I have deployed a few hundred rPIs for various reasons. Admittedly, a lot of them were the originals, but I didn't have great success with reliability.
I have a 2b (again, IIRC) that was a web/FTP server until the SD card just kindof socket creeped itself out of the connector and goofed up the file system. I zip tied it back into place, and it's probably in the 7 months of uptime range, but it's also basically doing no work (I get like 50hits/month on the website, and maybe 1-2TB/month on the FTP). I could try and pile a VPN server on there as well; maybe I'll do that tomorrow and see what happens.
Not really the answer you're looking for, but I also cannot configure a VPN on my modem. I have a rPI at home. On my modem I've redirected port 3389 to the rPI. I now connect with RDP to the rPI and configure my HE on the webinterface of the rPI.
I have an Open VPN server running on my Synology DS413 NAS which works brilliantly for me logging onto my hubitat, as well as for checking the video feed on my Hikvision security cameras. Oh, and 6Tb of storage....
The datasheet has the power consumption as 35W, but down as low as 3.5W when hibernating. I believe that accessing the VPN brings the unit out of hibernation.
Running a vpn server on a pi is very reliable and quite easy. I had pivpn for years and recently switch to wireguard on pi. I use this for Hubitat and my home cameras.
I can highly recommend the firewalla devices. I have 2, one at home and one in the summer house and have a tunnel between them. But you can have one and us openvpn to connect. Great devices. https://firewalla.com/
I can highly recommend the firewalla devices. I have 2, one at home and one in the summer house and have a tunnel between them. But you can have one and us openvpn to connect. Great devices. https://firewalla.com/
This is 100% the type of device I was hoping for! Wayyyy too expensive, but absolutely perfect. I think I'm going to give the rPI a go and when it doesn't perform anywhere near as good as everyone else claims it will (honestly, people have such low standards for acceptable performance), I'll buy "real" hardware, and I've added Firewalla to the list.
I second (or uh, third) Wireguard... it works really well and is fast. I've also used OpenVPN and thats good too. I think WG is faster more streamlined.

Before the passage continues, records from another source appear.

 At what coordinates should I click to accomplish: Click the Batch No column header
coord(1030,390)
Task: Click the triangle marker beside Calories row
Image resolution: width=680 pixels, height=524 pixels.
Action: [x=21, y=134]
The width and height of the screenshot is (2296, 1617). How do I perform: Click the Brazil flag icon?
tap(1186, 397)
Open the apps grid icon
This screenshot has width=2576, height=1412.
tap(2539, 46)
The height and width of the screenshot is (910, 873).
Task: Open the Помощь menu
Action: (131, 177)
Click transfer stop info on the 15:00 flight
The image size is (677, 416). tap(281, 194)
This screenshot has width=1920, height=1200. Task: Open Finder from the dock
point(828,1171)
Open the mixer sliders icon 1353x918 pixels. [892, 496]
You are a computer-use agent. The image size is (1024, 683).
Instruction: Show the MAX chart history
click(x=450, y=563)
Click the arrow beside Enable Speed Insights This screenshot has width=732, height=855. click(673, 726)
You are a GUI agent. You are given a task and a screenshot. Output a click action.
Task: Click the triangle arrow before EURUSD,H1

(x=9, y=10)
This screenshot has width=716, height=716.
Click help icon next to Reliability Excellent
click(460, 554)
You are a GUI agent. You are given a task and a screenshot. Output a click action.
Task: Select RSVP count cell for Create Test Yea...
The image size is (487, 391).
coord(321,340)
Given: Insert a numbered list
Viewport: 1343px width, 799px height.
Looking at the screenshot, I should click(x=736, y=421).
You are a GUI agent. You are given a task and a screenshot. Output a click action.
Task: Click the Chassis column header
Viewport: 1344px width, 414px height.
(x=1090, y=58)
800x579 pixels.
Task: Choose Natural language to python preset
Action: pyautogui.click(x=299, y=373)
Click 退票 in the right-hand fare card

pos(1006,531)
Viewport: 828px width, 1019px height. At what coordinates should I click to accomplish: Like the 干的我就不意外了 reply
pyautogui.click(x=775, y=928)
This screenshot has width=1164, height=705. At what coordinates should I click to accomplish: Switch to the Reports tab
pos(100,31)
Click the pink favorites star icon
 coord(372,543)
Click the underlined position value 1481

Sometimes I'll go through the day completely forgetting the WG on my phone has been active.
Let me "fourth" WireGuard. I switched to it from OpenVPN several months ago (maybe at the start of the pandemic shutdown) based on Eric's (@erktrek) recommendation.
In the last couple months (thankfully over now), I've had to use it a lot on mobile devices, and can confirm that it is much faster than OpenVPN. Even more impressive, it recovers from network changes seamlessly - I've not had a single dropped ssh session or an NFS stale file error.
With OpenVPN, about half the time a change in network would result in a dropped ssh session. This was even worse when I used UDP as the transport for OpenVPN.
I leave mine on all the time by design. I use OwnTracks with a self-hosted MQTT server for location services; this means I don't have to expose my MQTT server via port-forwarding.
I guess I'll look into installing Wireguard to an rpi. Can't install it to my garbage ISP provided hardware, as i mentioned, but this could work.
I found a 2nd RPI in a pile of stuff I was going to throw away. I'm gonna set one up as piVPN, and the other with Wireguard (if I can figure it out). I'll have the GF swap them if one doesn't work.